• [Raw data]
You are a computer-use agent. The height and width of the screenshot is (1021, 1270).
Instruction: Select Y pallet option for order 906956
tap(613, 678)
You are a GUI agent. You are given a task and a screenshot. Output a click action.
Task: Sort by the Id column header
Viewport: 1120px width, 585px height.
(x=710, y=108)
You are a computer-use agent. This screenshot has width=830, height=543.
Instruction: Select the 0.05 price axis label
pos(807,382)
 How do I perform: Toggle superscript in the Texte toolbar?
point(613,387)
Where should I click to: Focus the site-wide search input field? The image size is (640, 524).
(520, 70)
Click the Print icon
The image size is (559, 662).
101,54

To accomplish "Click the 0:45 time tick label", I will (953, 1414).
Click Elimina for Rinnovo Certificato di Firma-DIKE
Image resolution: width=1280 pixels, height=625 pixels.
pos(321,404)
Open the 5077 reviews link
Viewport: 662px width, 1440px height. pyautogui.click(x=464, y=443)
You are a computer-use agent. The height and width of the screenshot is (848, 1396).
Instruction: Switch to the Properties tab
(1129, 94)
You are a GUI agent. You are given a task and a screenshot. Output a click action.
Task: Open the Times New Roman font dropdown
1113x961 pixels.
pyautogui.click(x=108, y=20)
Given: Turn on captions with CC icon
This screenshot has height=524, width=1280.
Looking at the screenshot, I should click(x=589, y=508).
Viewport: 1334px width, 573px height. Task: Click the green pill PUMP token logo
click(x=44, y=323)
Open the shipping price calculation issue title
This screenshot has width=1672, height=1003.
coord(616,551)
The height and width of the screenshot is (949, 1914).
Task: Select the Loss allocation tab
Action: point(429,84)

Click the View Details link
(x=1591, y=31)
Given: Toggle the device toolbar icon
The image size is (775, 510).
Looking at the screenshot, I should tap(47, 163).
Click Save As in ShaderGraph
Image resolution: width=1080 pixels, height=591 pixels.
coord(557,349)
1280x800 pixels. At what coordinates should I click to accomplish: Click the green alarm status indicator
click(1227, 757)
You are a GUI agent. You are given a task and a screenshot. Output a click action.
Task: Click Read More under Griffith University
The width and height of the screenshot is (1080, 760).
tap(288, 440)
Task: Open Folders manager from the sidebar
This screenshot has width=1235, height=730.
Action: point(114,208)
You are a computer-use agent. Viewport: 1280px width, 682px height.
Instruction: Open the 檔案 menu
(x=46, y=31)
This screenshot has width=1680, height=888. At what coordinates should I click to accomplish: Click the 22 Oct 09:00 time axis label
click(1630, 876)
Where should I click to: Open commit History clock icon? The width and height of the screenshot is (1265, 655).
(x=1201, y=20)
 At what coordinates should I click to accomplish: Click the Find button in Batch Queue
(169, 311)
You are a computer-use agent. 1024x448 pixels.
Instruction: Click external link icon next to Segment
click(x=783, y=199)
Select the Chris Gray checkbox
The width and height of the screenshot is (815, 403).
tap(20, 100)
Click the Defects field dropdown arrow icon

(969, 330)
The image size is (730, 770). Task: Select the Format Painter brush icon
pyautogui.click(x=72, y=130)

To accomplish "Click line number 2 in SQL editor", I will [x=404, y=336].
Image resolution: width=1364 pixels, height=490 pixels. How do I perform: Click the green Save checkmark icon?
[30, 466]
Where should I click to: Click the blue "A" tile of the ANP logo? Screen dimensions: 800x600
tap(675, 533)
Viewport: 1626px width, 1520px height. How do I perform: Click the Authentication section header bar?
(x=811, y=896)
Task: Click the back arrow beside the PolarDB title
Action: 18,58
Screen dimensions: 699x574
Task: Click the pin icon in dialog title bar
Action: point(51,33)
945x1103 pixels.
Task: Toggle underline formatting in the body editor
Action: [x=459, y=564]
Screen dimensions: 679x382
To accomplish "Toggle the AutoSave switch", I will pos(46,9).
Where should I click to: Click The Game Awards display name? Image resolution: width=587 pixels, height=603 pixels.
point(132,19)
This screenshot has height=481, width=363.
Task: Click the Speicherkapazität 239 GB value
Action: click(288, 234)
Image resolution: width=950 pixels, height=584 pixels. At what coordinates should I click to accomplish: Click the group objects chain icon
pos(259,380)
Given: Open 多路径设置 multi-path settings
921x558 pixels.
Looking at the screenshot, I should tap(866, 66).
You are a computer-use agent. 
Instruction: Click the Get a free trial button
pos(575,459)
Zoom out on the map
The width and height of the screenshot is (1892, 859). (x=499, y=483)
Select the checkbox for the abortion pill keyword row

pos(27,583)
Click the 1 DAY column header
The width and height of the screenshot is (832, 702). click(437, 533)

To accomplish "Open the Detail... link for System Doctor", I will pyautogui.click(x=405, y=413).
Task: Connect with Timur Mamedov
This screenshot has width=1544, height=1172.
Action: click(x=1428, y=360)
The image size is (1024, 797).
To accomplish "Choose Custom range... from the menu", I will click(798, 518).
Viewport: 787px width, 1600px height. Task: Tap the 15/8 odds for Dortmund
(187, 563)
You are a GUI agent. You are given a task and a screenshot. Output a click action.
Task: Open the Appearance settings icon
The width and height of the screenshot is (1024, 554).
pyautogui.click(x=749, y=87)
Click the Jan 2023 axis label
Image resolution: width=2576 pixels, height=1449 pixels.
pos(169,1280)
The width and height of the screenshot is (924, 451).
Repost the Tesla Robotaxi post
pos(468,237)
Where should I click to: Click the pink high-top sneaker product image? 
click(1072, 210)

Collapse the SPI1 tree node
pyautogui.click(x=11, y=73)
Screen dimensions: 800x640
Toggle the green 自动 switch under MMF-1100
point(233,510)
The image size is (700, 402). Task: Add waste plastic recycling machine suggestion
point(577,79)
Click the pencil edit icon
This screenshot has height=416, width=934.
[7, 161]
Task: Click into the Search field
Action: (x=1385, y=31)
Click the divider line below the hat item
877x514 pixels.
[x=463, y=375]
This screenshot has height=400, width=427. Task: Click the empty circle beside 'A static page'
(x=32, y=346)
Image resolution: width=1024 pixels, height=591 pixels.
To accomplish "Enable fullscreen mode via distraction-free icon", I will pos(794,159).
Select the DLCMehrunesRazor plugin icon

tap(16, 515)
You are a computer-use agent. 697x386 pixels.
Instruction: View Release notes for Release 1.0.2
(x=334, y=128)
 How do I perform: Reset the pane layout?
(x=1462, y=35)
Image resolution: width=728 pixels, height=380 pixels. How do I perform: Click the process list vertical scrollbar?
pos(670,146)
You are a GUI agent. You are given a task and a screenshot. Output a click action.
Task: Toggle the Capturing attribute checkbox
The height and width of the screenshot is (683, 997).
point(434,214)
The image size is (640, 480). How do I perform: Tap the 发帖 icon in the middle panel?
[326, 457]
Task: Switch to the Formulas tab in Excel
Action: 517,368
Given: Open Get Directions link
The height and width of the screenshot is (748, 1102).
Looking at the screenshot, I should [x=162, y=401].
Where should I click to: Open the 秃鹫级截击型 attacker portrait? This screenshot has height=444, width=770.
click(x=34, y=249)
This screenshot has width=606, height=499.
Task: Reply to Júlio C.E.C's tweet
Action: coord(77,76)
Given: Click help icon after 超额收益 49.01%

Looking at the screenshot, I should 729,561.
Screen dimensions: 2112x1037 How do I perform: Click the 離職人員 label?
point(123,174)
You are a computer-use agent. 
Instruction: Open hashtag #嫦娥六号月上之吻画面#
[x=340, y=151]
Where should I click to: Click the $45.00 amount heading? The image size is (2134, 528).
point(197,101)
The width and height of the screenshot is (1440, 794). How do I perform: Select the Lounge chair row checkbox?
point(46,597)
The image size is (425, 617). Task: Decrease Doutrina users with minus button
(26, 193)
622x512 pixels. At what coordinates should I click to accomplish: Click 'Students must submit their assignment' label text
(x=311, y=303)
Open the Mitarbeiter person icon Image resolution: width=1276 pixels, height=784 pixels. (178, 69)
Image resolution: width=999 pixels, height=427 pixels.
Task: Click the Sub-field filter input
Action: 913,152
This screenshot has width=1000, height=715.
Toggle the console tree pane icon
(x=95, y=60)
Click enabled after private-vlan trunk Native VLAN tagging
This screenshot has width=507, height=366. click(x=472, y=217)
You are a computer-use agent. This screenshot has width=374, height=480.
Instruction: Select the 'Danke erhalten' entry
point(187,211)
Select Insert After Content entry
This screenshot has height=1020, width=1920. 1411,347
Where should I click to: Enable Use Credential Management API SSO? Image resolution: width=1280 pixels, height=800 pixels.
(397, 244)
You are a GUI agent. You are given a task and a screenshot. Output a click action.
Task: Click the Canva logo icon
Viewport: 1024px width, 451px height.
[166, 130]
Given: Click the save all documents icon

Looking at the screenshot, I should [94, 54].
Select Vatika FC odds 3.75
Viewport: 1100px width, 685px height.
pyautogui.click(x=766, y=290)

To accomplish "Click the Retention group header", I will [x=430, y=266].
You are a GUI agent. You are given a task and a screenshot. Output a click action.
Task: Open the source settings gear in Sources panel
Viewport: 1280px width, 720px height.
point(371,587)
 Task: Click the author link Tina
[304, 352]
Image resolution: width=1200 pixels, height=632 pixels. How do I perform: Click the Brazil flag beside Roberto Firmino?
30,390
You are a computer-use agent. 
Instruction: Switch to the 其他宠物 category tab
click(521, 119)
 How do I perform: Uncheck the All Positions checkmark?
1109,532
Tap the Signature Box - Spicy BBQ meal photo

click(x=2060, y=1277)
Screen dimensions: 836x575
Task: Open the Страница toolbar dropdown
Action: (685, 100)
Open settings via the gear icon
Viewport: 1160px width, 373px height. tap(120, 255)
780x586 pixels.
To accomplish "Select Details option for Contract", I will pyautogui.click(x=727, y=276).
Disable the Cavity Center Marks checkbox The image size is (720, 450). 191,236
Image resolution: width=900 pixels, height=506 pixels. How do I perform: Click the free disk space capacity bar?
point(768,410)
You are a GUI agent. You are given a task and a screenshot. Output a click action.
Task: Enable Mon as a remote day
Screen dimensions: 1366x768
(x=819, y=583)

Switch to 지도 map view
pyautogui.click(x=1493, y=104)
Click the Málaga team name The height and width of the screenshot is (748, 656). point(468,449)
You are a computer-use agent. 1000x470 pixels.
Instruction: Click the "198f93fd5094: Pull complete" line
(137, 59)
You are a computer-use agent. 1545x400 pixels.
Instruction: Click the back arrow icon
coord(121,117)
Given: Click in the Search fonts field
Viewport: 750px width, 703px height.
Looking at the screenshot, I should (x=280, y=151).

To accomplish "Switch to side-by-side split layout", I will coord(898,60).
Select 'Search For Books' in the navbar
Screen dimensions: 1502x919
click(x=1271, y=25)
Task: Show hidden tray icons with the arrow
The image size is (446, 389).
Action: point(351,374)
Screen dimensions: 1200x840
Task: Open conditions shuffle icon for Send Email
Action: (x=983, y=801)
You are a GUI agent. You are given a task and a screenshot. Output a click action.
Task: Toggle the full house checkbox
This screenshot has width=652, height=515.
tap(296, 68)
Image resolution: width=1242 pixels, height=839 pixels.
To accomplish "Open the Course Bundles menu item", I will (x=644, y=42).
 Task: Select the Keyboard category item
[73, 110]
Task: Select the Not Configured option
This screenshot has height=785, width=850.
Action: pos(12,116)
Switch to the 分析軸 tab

• [What you have to do]
Across the material above, how many lines contain the string "from"? The reply should be that number alone.

• [Response to this exercise]
2